Quello dell’eccessivo uso del telefonino è una delle colpe maggiori di Moggi. Anche se dalle trascrizioni delle telefonate non emerge nulla di sportivamente rilevante ai danni suoi e della Juve, questa sua lecita e a volte scagionante disinvoltura, è stato il principale grimaldello usato per aizzare il sentimento popolare. Dobbiamo ancora una volta ricordare che le telefonate di Moggi, soprattutto quelle ai designatori, erano consentite e rappresentavano la consuetudine per i dirigenti della maggior parte delle squadre di Serie A? Se poi ci aggiungiamo che un tribunale a Roma ha stabilito che i sorteggi arbitrali non erano pilotati come vuol farsi credere utilizzando in modo strumentale una di quelle trascrizioni…
Così anche il modo di fare mercato di Moggi è diventato, prima ancora che un fatto penalmente perseguito da un solerte presidente dell’ANM, una delle prove del malsano ed illegittimo strapotere del dirigente juventino. Moggi si rifiutava di parlare coi procuratori, e trattava direttamente coi giocatori. Che crimine!
Gioverà a qualcuno forse, ricordare un episodio che ebbe modo di raccontare il compianto Carlo Marinkovich, noto giornalista che seguiva la F.1: “Quando Enzo Ferrari invitò il pilota Eddie Cheever a Maranello per proporgli l’ingaggio e questi si presentò col suo legale, il Drake esclamò: «Il signore è il suo legale?
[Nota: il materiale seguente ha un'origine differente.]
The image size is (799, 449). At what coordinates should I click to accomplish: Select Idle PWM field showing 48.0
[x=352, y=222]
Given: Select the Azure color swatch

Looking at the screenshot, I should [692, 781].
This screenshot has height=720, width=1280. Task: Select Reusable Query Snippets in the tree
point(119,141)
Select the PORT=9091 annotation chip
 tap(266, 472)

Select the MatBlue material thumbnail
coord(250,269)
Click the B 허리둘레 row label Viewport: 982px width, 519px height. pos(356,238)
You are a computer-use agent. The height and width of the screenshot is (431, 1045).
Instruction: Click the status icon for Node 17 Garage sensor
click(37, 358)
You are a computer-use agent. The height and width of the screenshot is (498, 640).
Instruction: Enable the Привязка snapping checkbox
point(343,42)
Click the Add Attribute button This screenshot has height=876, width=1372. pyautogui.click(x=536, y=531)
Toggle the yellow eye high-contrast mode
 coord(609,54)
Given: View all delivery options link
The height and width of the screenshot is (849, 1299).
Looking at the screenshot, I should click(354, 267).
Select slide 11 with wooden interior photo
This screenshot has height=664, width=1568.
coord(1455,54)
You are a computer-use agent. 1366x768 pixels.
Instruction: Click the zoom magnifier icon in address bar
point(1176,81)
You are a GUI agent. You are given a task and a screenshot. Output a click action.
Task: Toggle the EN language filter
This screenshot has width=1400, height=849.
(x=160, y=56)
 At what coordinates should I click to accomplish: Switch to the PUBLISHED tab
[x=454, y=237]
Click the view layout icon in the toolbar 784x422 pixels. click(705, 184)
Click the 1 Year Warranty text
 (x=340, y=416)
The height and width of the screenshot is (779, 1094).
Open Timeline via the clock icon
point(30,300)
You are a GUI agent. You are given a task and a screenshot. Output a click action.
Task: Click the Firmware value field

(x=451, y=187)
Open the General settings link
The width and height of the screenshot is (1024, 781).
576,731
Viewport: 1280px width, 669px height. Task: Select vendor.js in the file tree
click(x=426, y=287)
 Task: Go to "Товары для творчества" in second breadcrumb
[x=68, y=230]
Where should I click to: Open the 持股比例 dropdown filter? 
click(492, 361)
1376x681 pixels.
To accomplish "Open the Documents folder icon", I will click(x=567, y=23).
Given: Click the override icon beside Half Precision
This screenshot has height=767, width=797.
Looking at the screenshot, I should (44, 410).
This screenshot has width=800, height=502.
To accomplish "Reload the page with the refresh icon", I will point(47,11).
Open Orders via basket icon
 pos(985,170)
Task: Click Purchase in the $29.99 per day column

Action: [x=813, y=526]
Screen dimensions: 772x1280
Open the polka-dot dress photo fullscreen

Benissimo, il contratto lo facciamo un’altra volta o forse mai più!». Era noto che Ferrari amava parlare direttamene coi piloti…”. Con tutto il rispetto per il mito di Enzo Ferrari, sembra quasi il metodo Moggi!
Così, sempre per restare dalle parti di Maranello, vorremmo sapere quanto di quello sdegno che si è provato per Moggi padre e figlio, è nato anche per Jean Todt e il figlio Nicolas, manager di Felipe Massa.
Col senno di poi potremmo censurare questi e simili atteggiamenti tenuti dagli ex Dirigenti bianconeri. Potremmo censurarli non perché sono colpe tali da rappresentare motivo di condanna sportiva, ma perché (col senno di poi appunto) rappresentano il seme da cui è scaturito quel livore che molti hanno nutrito verso le nostre maglie.
Siamo alla vigilia del processo di Napoli, chissà quante ce ne racconteranno ancora sulla Triade. Per il bene dei giudici, è opportuno che ci diano la prova inconfutabile del sistema a delinquere che avevano messo in piedi Moggi&Giurando.
L’impalcatura accusatoria in questi due anni ha manifestato più di uno scricchiolio (ad esempio l’assoluzione di alcuni di coloro che dovrebbero essere parte necessaria della “cupola”), e più di una crepa (le modalità di raccolta e forse selezione delle intercettazioni), per non sollevare dubbi sulla consistenza delle accuse mosse.
Per ora Moggi, Giraudo (e Bettega) devono rispondere di: antipatia, sbruffoneria, eccessi di vittorie e abuso sportivo di capacità manageriale (Presidente Cobolli sono forse queste le colpe che Lei non ha compreso e per le quali siamo stati mandati in B e privati di due strameritati scudetti). Aspettiamo di conoscere quali altre responsabilità (penali) hanno costoro.